Another Minneapolis inventor, Corliss “Cob” Burandt, told me in an interview that he discovered SAWS by accident in 2011. His application for a new automobile engine belt (with variable timing) had been flagged under SAWS. In denying the issuance of the patent, the patent examiner told Burandt (without having the permission to do so) that his application had the SAWS designation, and so it could not be issued even though it had been technically approved. Only high-level officials could remove the SAWS designation, court papers show.
“It’s hard to believe the government would favor the big companies over the individual inventors,” said George McDonald, a patent attorney who has been working with Burandt in his spare time for decades, in an interview. He said the application was really Burandt’s only remaining asset that could still change his life. The case has generated 4,000 pages of discovery.

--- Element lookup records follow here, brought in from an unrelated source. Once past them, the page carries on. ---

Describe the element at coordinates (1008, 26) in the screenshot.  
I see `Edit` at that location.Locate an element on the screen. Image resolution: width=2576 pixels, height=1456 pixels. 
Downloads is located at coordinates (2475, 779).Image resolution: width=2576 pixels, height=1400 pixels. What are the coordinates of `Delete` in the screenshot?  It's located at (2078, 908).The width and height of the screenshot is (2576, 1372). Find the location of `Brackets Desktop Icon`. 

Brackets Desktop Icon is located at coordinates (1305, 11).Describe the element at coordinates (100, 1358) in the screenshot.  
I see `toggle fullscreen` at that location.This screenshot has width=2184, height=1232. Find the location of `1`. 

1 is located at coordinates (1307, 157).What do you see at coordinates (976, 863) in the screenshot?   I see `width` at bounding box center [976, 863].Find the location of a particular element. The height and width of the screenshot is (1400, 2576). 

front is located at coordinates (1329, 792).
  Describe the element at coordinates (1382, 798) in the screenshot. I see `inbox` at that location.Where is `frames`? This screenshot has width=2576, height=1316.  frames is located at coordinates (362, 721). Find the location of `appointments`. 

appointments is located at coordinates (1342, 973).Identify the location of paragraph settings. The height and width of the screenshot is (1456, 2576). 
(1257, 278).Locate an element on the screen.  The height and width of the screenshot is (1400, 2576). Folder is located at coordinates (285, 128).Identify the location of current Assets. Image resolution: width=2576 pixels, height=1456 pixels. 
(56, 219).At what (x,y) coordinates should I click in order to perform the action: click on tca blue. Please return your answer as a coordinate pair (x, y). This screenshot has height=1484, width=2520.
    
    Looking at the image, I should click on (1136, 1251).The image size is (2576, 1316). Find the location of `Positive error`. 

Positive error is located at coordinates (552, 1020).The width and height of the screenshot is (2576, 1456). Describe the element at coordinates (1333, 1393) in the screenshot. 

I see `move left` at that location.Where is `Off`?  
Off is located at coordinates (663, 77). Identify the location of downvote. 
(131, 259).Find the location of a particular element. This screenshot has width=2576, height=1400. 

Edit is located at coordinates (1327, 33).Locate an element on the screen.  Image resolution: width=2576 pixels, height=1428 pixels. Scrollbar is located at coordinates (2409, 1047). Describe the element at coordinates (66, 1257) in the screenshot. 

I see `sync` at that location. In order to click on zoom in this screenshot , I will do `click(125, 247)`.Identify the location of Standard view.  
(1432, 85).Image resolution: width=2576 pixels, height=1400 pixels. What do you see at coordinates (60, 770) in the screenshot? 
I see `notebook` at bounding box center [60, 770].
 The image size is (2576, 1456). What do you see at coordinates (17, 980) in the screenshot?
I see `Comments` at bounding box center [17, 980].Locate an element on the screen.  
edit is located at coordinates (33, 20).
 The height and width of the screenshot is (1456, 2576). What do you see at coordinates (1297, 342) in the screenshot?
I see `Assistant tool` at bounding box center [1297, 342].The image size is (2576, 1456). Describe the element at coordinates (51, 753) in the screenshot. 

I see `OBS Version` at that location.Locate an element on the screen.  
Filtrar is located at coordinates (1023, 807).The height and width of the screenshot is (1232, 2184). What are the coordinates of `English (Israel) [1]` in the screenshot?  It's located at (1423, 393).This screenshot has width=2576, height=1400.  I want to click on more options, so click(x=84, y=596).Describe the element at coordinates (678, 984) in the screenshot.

Since the application has been pending since 1988, Burandt said he has suffered huge mental anguish. Burandt said, “You have to have a sense of humor. If you don’t, you would be crying on the phone.”
After hearing about Hyatt’s case, Burandt joined together to talk about being victimized by the SAWS program. They’re still fighting the case. In March 2015, a few months after SAWS became public, the patent office announced it was “retiring” the program, saying “only a small number of applications examined over the last twenty years were ever referred to the SAWS program.”
McDonald didn’t know why the case had a SAWS flag, except for the fact that big car companies would have had to pay Burandt royalties if he won the case. At this point, because of filing rules, Burandt can only capture about 2.5 years of royalties if he wins. But that would make a huge difference in his life, Burandt said.
The scarlet letter of SAWS
Hyatt found one of his applications had a SAWS designation and had been approved on several of its claims by the patent office’s appeal board. But the patent office has not issued the patent, despite more than a 15-year wait. When Hyatt sued, the office started the examination of that patent all over again.
On another Hyatt patent, discovery revealed that an examiner approved the patent for issuance in 2002. The examiner wrote, “We are done with the case, it is ready for issue complete with that most ancient form of allowance a blue slip. … I have been waiting for a resolution concerning whether it is cleared for issue by ‘the powers to be’ who have been holding up the issue for the past several years. … If you know anything more please let me know I’d love to get the thing out of the office.”
The patent office never issued that patent.
“Once a SAWS flag is put on a patent application, we know now that you can never take it off,” Hyatt said. “That patent application is essentially dead.”
Patent purgatory
Hyatt’s patent applications are still in patent purgatory.
“I have an enormous amount of evidence. I had an appeal to the federal court, the judge allowed us to take discovery, and we got thousands of pages of very incriminating evidence from the patent office and the depositions we were permitted to take,” Hyatt said. “We have a very significant bad faith case against them. We’ve articulated many of these things briefly in the complaint we filed about three months ago. It’s now pending in the federal court of the eastern district of Virginia.”
At 80, Hyatt said he is aware the patent office may very well be trying to wait him out. He said he is healthy.
But he has set up a foundation that could still collect money if the case results in a legal victory, and the foundation could reap the rewards if Hyatt is awarded more money. Hyatt believes that the patent office leaders set themselves up as a “Star Chamber,” the name for a corrupt extra-judicial and secret court. And while SAWS has been retired, Hyatt believes the essential elements of it are still in operation.
“The truth of the matter is, they’ll outlast me,” Hyatt said. “But the other side of the coin is, will they have to issue my patents while I’m still around? I’m planning on creating a foundation to exploit them for human rights purposes. I’d like to be around while that’s in effect.”